|
Halaman ini adalah versi tampilan cetak (print view) dari:
https://sabda.org/https://sabda.org/publikasi/40hari/2 |
|
Doa 40 Hari 2008 edisi 2 (1-9-2008)
|
|
Senin, 1 September 2008
ISLAM NORMATIF
Islam teologis-Normatif termasuk salah satu corak paham keislaman yang
paling tua dibandingkan dengan corak paham keislaman lainnya. Corak
paham keislaman ini sering dipertentangkan dengan corak paham
keislaman yang historis empiris, dan termasuk yang paling banyak
dianut oleh masyarakat Indonesia.
Adapun kata normatif berasal dari bahasa Inggris "nom" yang berarti
norma, ajaran, acuan, ketentuan tentang masalah yang baik dan yang
buruk, yang boleh dilakukan dan yang tidak boleh dilakukan. (John
M.Ecnolos dan Hasan Shadili, Kamus Inggris-Indonesia. Jakarta Gramedia
1980, cetakan VIII, hal 396). Maka Islam teologis normatif dapat
diartikan sebagai paham bahwa ajaran Islam adalah wahyu yang berasal
dari Tuhan, wajib diyakini, diterima sebagai kebenaran mutlak yang
tidak boleh diganggu gugat. Paham ini lebih menekankan pada aspek
batiniah-eksoterik serta makna terdalam dan moralis yang dikandung
dalam ajaran agama itu sendiri. Paham keagamaan ini cenderung
mengabsolutkan teks yang sudah tertulis, tanpa perlu memahami terlebih
dahulu apa yang sesungguhnya melatarbelakangi teks keagamaan yang ada.
(Buku "H. Abuddin Nata", 2001, hal. 29)
Paham teologis-normatif cenderung mengutamakan kesetiaan kepada
kelompoknya sendiri.
CIRI-CIRINYA:
1. Adanya keterlibatan pribadi dan penghayatan yang begitu kental dan
pekat kepada ajaran-ajaran teologi yang diyakini kebenarannya.
2. Mengungkapkan perasaan dan pemikiran dengan menggunakan bahasa
aktor (pelaku tindakan). Dalam pandangan teologis normatif manusia
terikat dalam norma keyakinan yang dianutnya, sehingga dirinya
terpatri dalam kerangka kehidupan keagamaan yang statis, teologi
yang memengaruhi teologis normatif ini adalah teologi klasik.

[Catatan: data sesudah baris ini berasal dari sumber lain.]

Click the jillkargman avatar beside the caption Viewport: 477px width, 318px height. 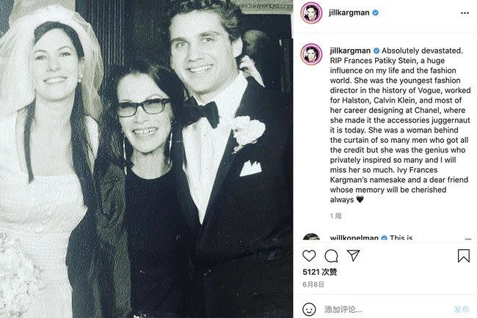pyautogui.click(x=311, y=53)
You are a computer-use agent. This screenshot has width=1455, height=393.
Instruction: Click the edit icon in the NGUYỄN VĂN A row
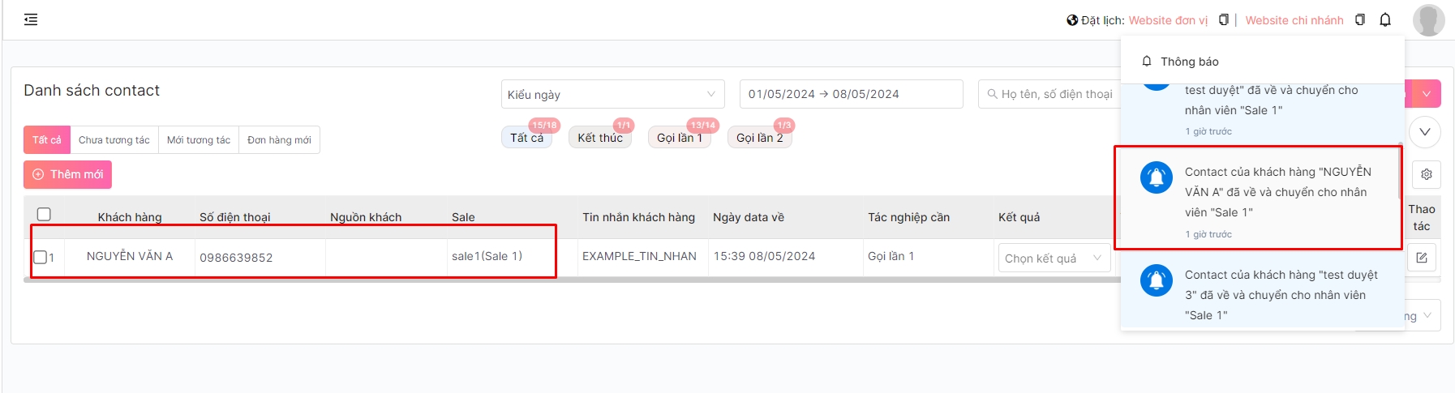(1422, 258)
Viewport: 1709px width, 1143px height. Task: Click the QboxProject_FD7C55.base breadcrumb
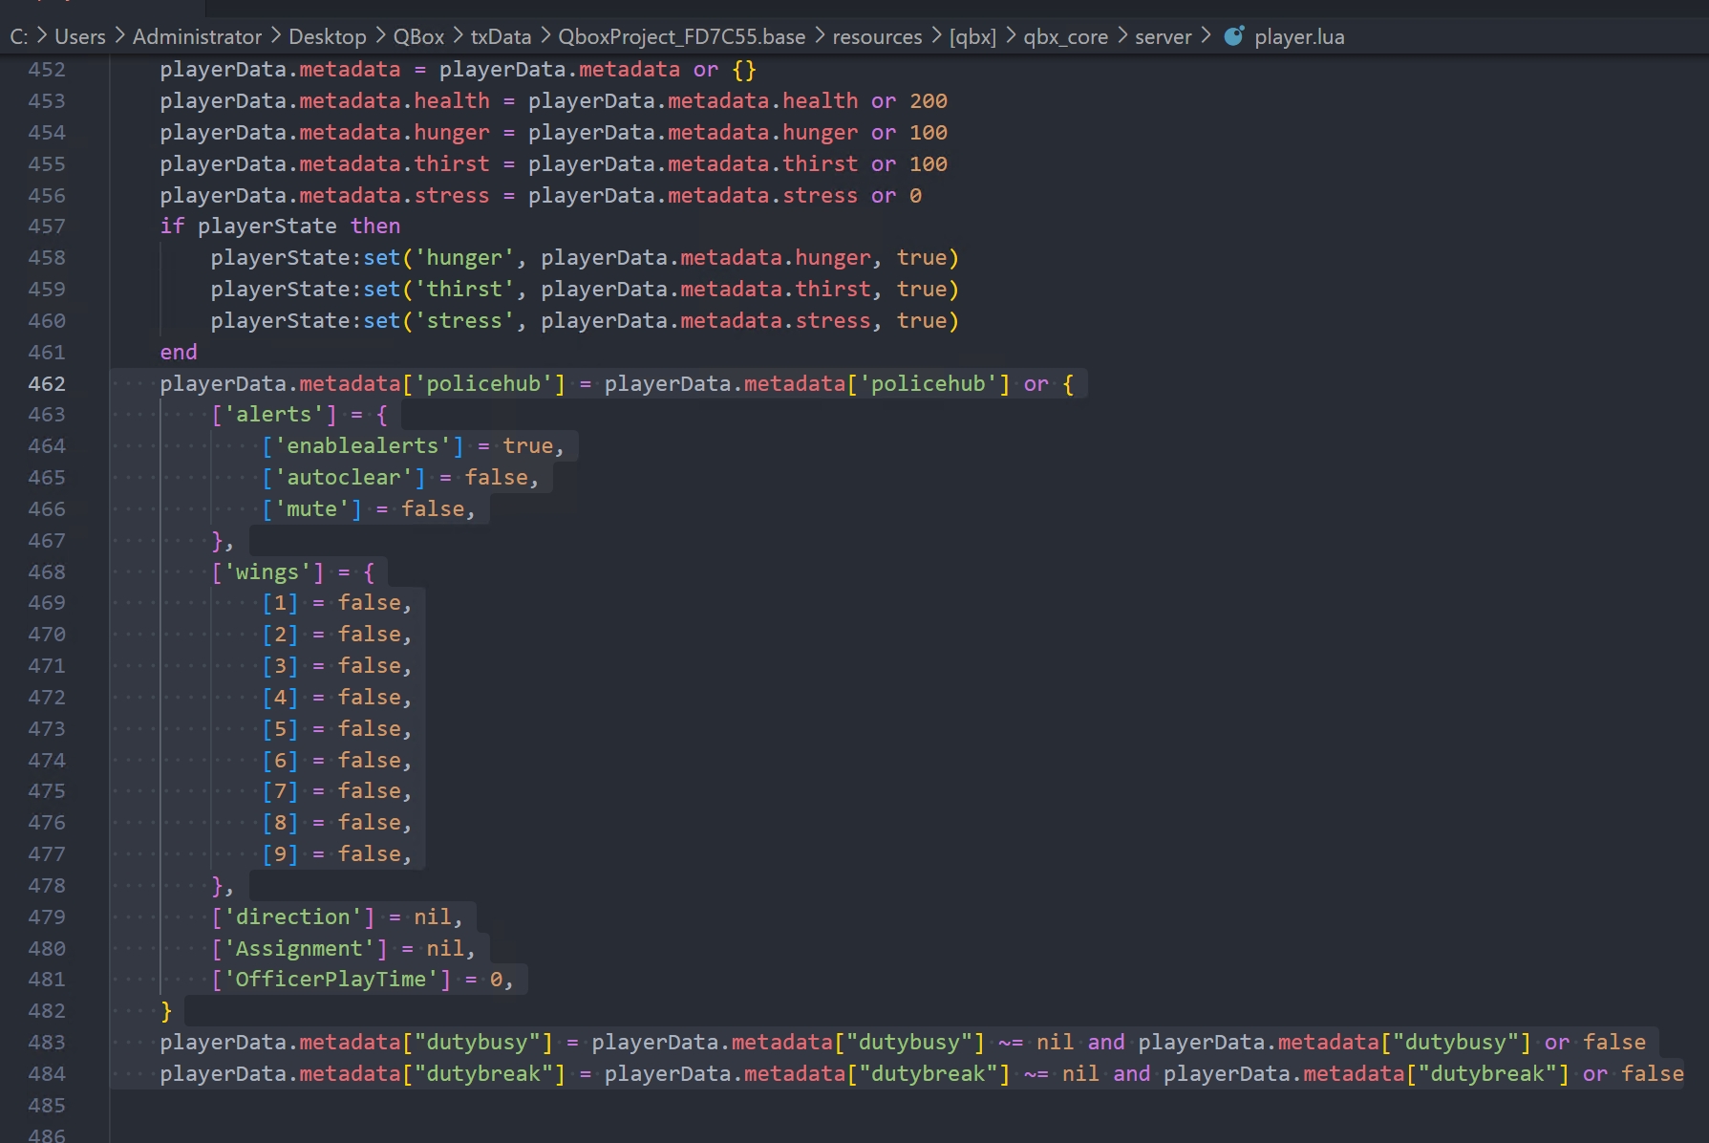(x=681, y=37)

3. Dalam refleksi sosiologis, teologi ini sama sekali tidak
menghendaki adanya dialektika secara bebas dan terbuka dengan
peradaban dan kebudayaan lain yang berada di luar dirinya. Demikian
pula dengan pemahaman mengenai nilai kebenaran. Karena itu penganut
paham Islam teologis-normatif ini lebih mengklaim sebagai yang
benar, ketika dihadapkan padanya kenyataan atau realitas yang
memuat nilai yang asing atau berbeda dengannya.

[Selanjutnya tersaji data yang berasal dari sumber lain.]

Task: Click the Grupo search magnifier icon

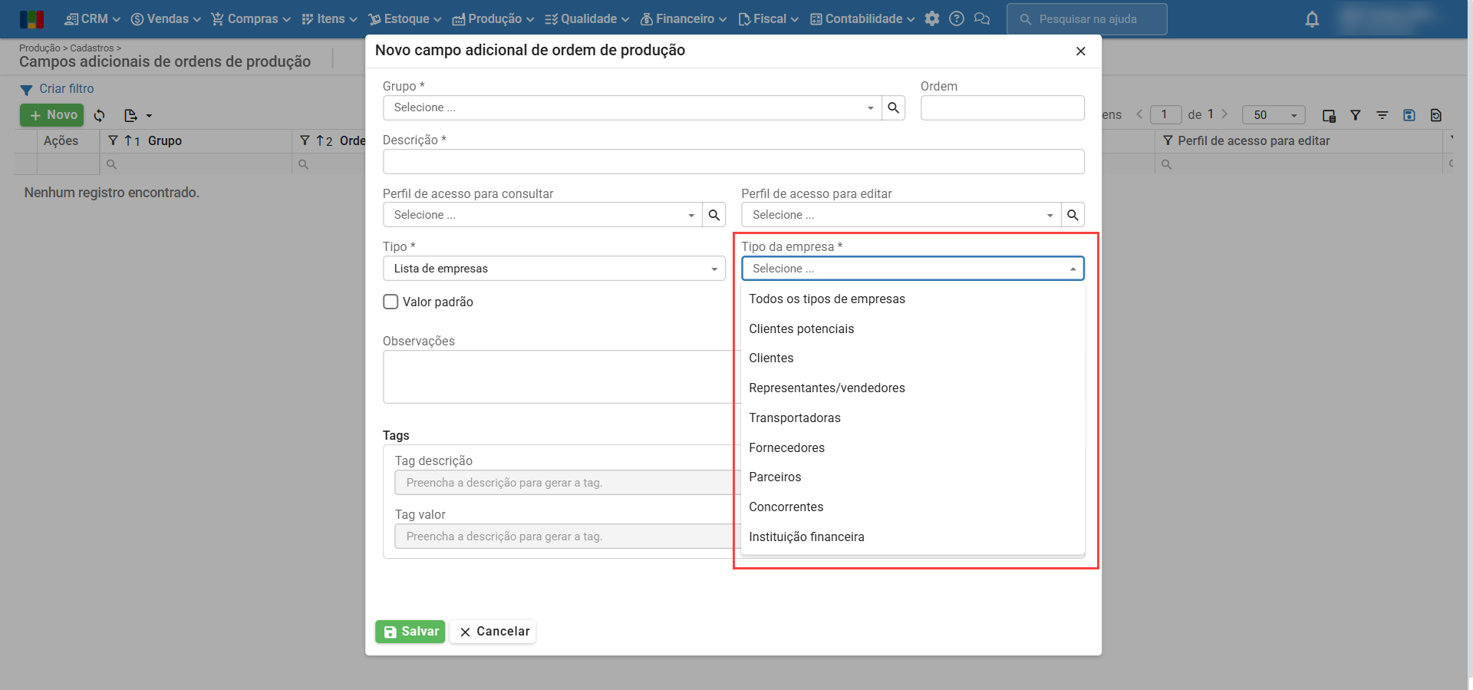Action: 893,108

Dalam bidang politik, paham Islam teologis-normatif memiliki
ciri-ciri yang khas pula. Dalam bidang politik kekuasaan sewaktu-waktu
bisa muncul menjadi ideologi politik yang radikal/tiranik, dengan
mengatasnamakan agama, seperti jatuhnya beberapa daulah (ketetapan)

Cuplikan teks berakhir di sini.